::: ENTRIES SUPPLIED :::

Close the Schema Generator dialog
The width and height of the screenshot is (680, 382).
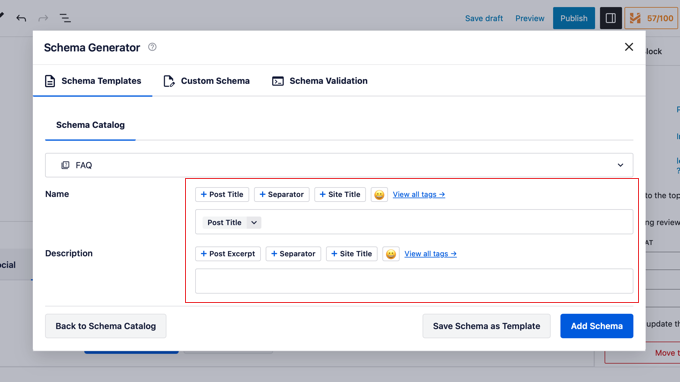pyautogui.click(x=629, y=47)
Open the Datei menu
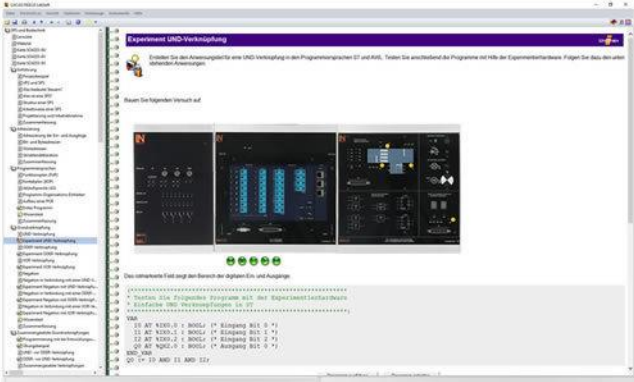Viewport: 634px width, 382px height. click(x=10, y=13)
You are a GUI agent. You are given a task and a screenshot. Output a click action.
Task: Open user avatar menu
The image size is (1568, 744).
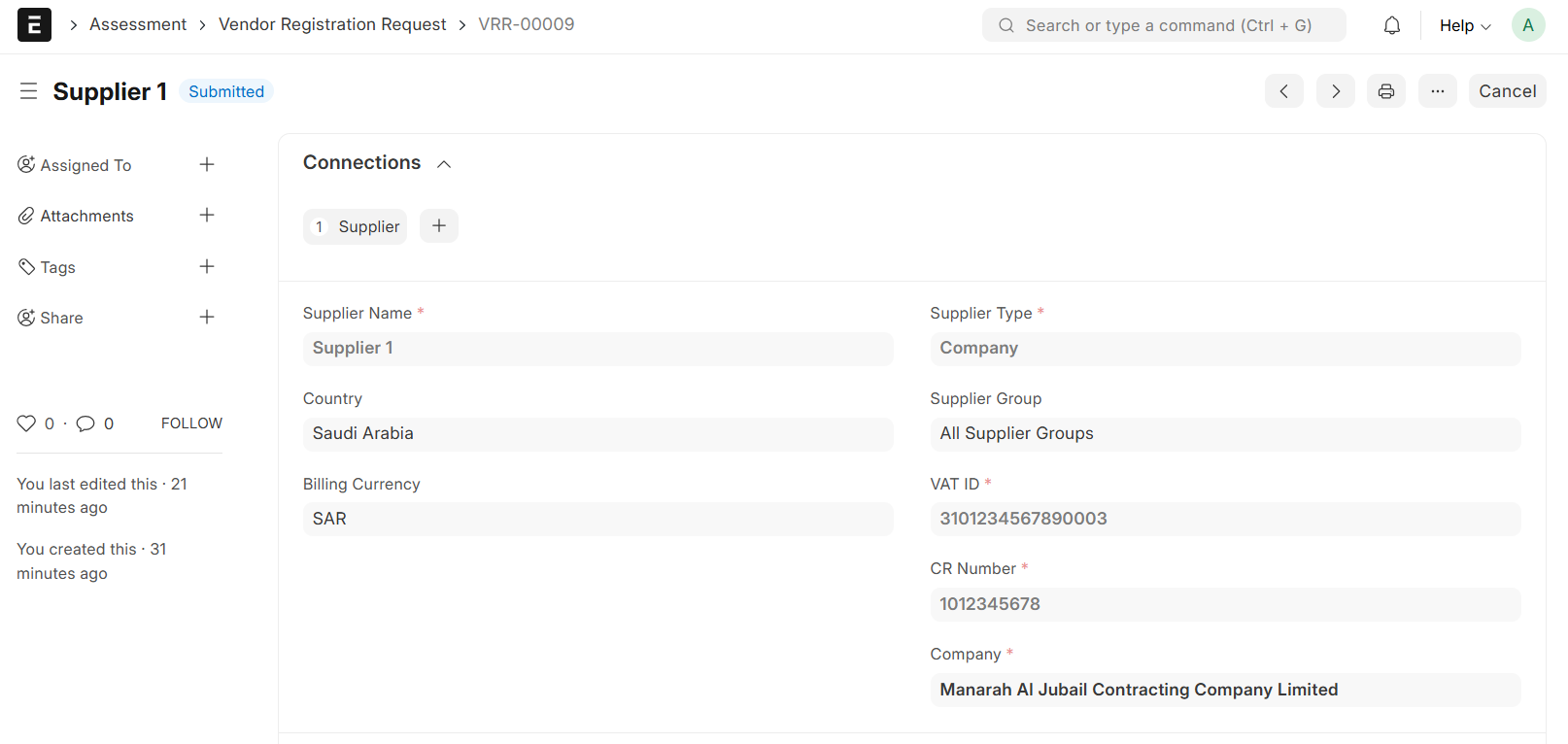[1527, 25]
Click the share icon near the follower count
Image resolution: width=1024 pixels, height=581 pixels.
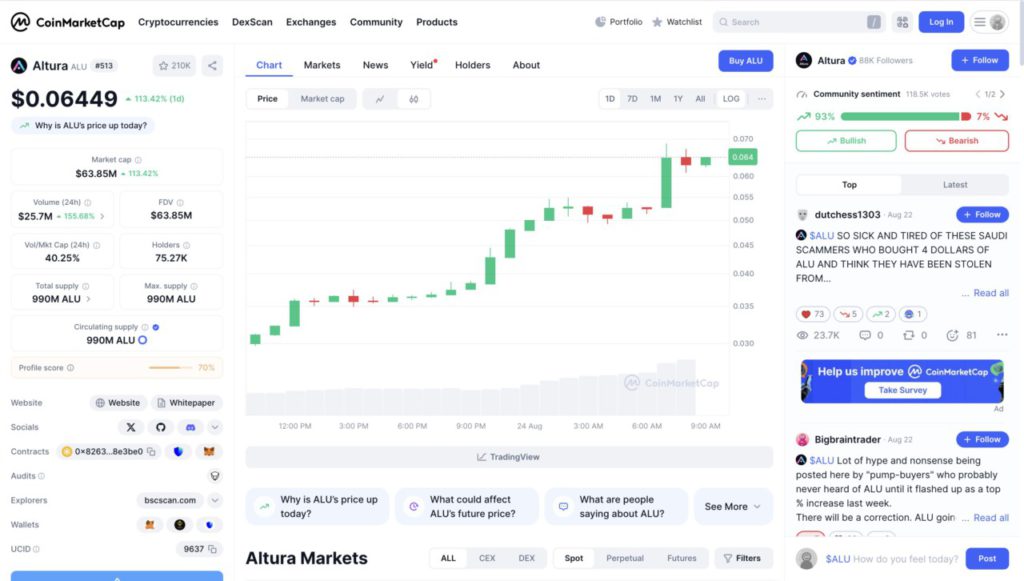click(211, 66)
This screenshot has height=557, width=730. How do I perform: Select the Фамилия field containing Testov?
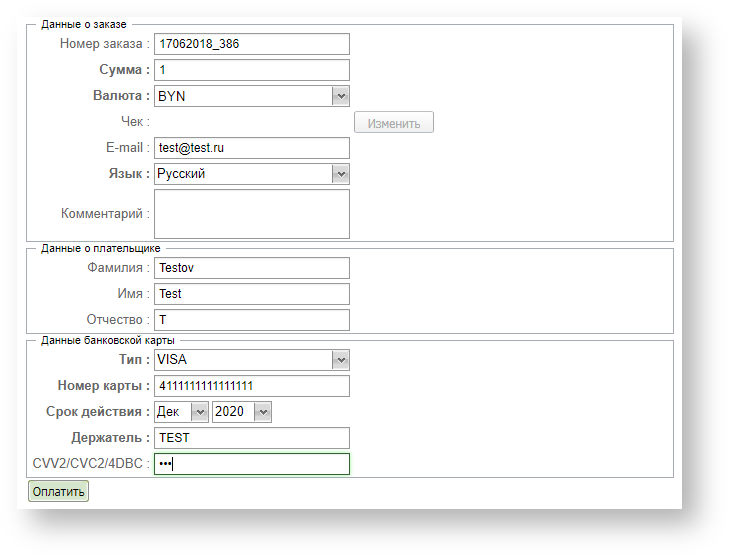251,268
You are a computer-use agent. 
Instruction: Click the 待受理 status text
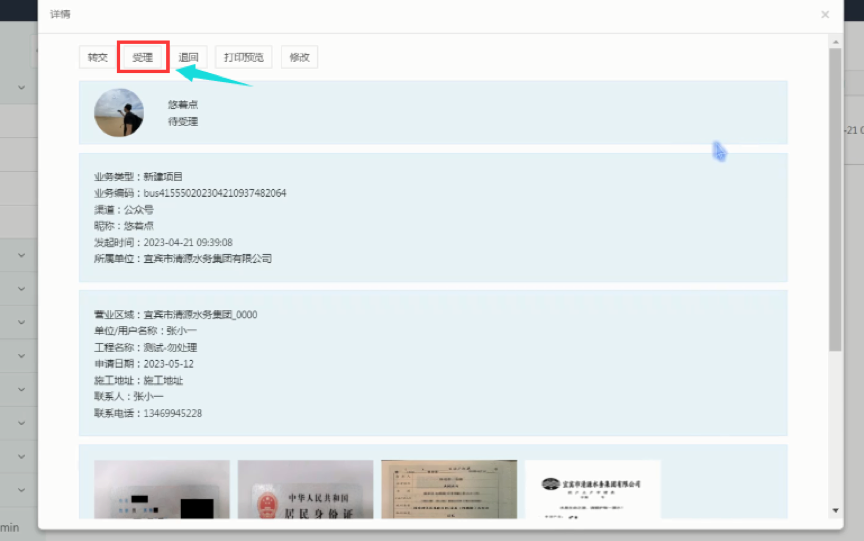click(183, 121)
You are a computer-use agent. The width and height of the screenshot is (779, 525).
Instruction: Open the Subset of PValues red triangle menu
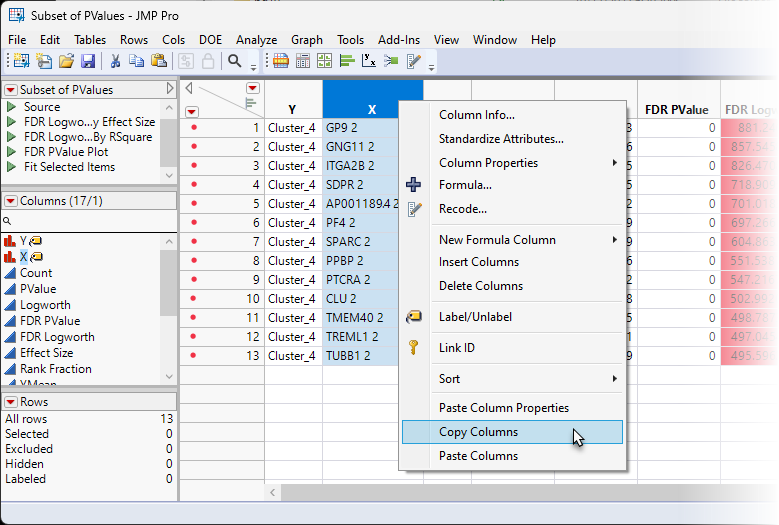coord(11,91)
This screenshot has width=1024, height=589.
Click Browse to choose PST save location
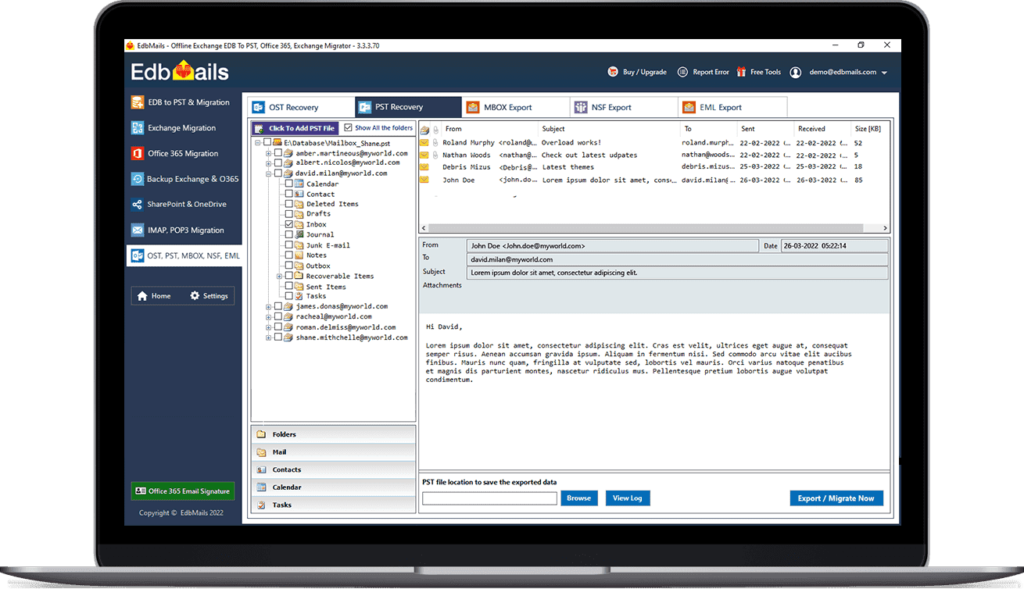[x=579, y=497]
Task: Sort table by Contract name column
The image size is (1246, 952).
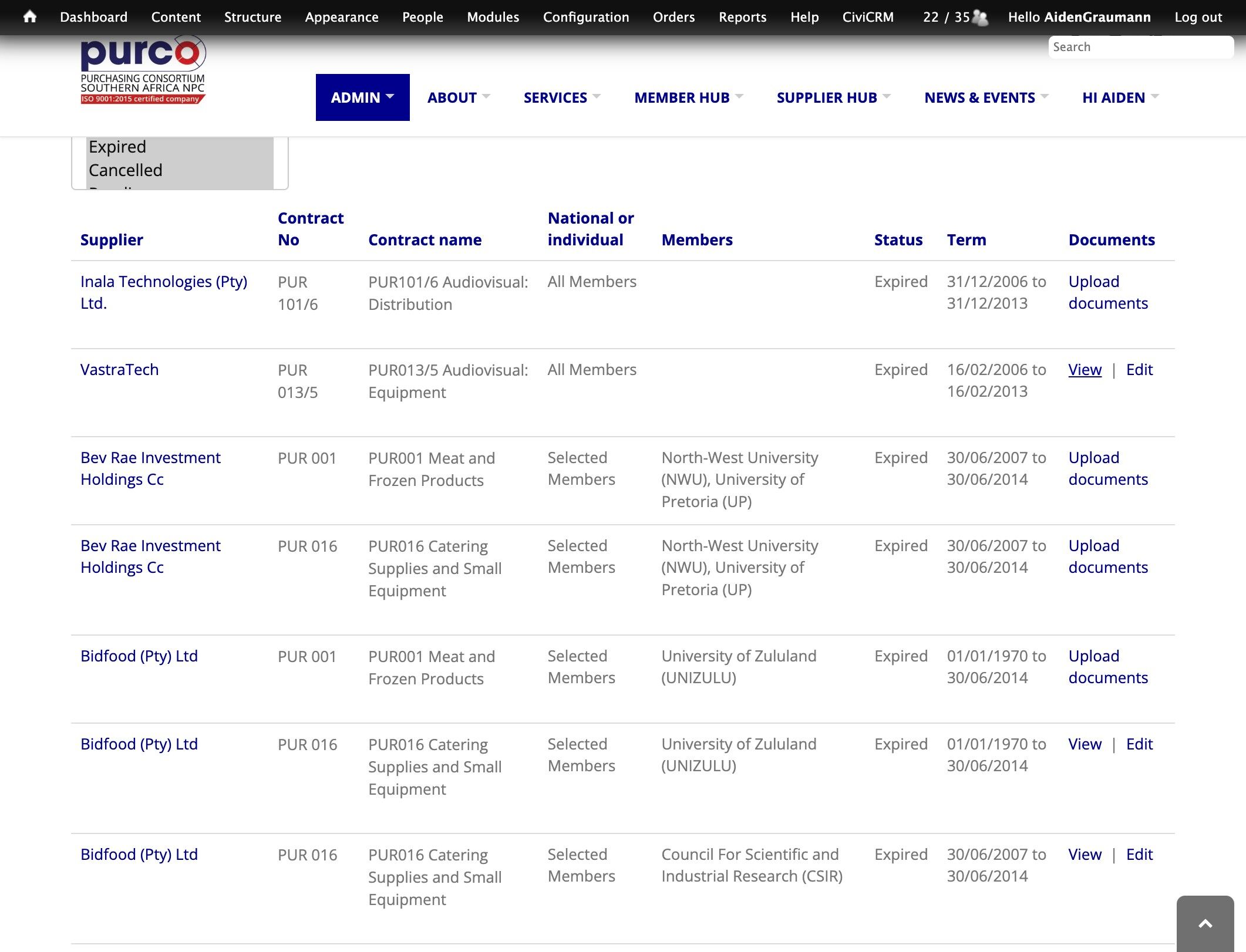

:::

TASK ITEM: For the word "computer", return every line of the records that holds it.

ANSWER TO THIS PROBLEM:
You are a computer-use agent. 
You are a computer-use agent. The width and height of the screenshot is (779, 525).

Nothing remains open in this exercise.